Listen, there’s nothing like that era. If you could get that back, like musically, and even just the value of the music, of people appreciating it, it would be crazy. Don’t forget 90s was like all requests, you’d have to ring up. You’d have to wait for your record, you couldn't just go on Youtube and wear it out. You appreciate it more. You’d have to wait for the 3 digit number and wait for the track. The anticipation was crazy. It was just a more genuine buzz, the vibe was more exciting. Making music is too easy now. You’ve got rappers that didn’t like music that sing now. It’s just crazy, so you know.
You were recently on stage performing your new track with Rich Homie Quan at Wireless Festival. It was a big ting, so how did that come about?
So the Rich thing came about through my A&R in LA through Motown Records. He knows everyone, more than just being an A&R guy, he’s an amazing songwriter, he's written loads of songs. But he just gets me and he gets the whole vibe and he thought you know what, we’re gonna do this. He was like this is gonna be a big record, let’s get him on there. Rich heard it, he liked it, he hit up the vocals straight away.
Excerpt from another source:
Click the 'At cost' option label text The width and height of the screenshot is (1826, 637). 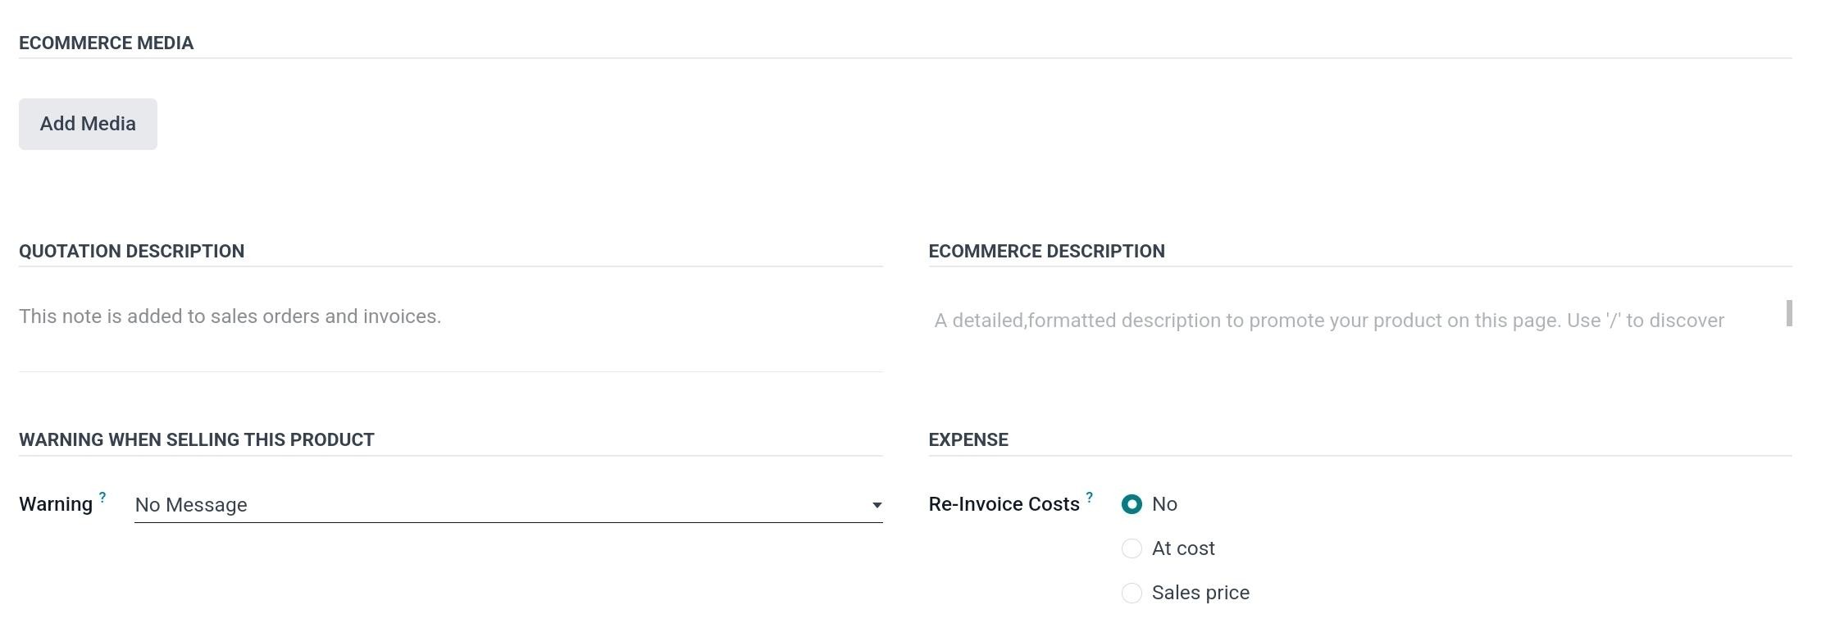[x=1183, y=548]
So obviously this deal that you’ve signed with Motown in the US, would you say that is helping you now get into America by using the correct people and the correct avenues to get yourself out there?
Yeah, to a certain extent, cos don’t forget loads of people go to America now but the music still has to do the talking cos I don’t want it to be like big labels behind it making it work. The music has to speak for itself. The label’s just the cherry on top, they’re able to connect certain dots that you can’t. I am in a better place now but I just feel like the label’s half of it. You know what I’m saying. It’s a blessing, I appreciate it, I grew up listening to Motown. Even every day I wake up like ‘wow, Motown’. It’s not like it’s worn off or nothing, just the music has to speak for itself.
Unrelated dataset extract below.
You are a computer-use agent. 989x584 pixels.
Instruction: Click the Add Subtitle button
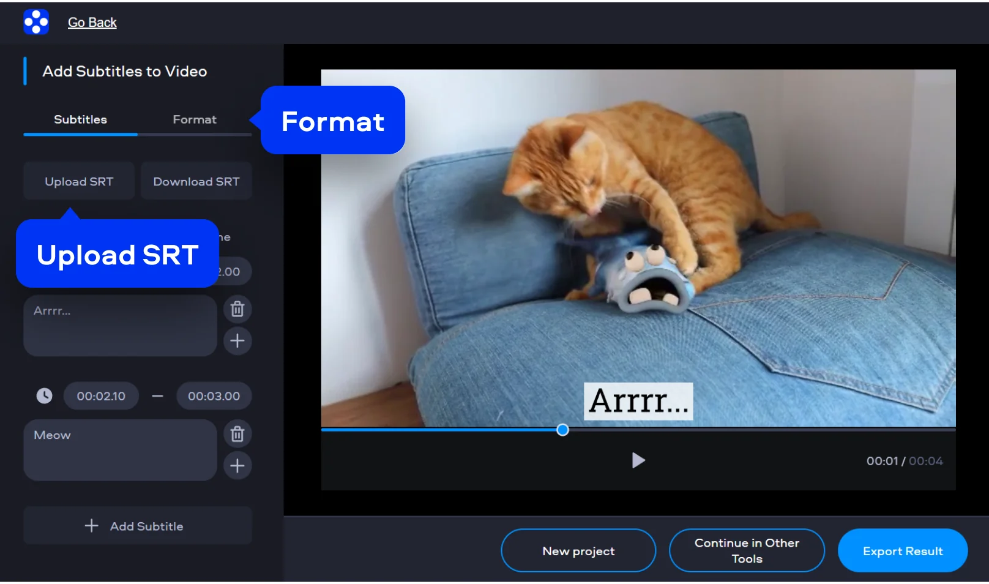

You’re putting the work in right now. So just changing up the vibe a bit, there’s obviously a wealth of talent which is coming out of the UK and I suppose this has been very encouraging for the new generation of kids that wanna get into music, but we all know that it’s quite hard to get into music. What advice would you give these youths out there?
It’s easy really. Once you get over a certain age, it’s about common sense. Obviously you have to make sacrifices if that’s something you really want to do. Knowing that’s what you want to do and actually having the vision for it. Don’t quit and have faith. London is tough. In terms of getting where you want to be in life, you just have to have faith. It’s not going to be a smooth run so if you’re not able to man up and shrug off them kind of things, you might not be fit for it. The sacrifice you have to make for the music is everything.
What was the point where you realised you had to make that sacrifice and buck up your ideas and go for it?
I’ve been doing this for sixteen years now but that time really came In 2009. I really came up, just got out of jail and it was a rocky road and it was so crazy a couple years before that. And I thought you know what, I’ve gone in there, got out and clearly got out for a reason and I really need just to decide what road I’m going down. Cos it is easy to get drawn out. Don’t forget you’ve got friends that are not doing the same line of work as you, but they’re my friends, you know? So even though it’s two different worlds, it came up that I just had to choose to leave the friend thing for a little bit. I left London for a little bit and went over to Denmark, Sweden and those sort of places for six months. Cleared up my head, refined my sound and just knowing what I wanted to do and before you knew it, I got back and about two weeks later, Universal gave me a publishing deal and about six weeks after that I got my record deal.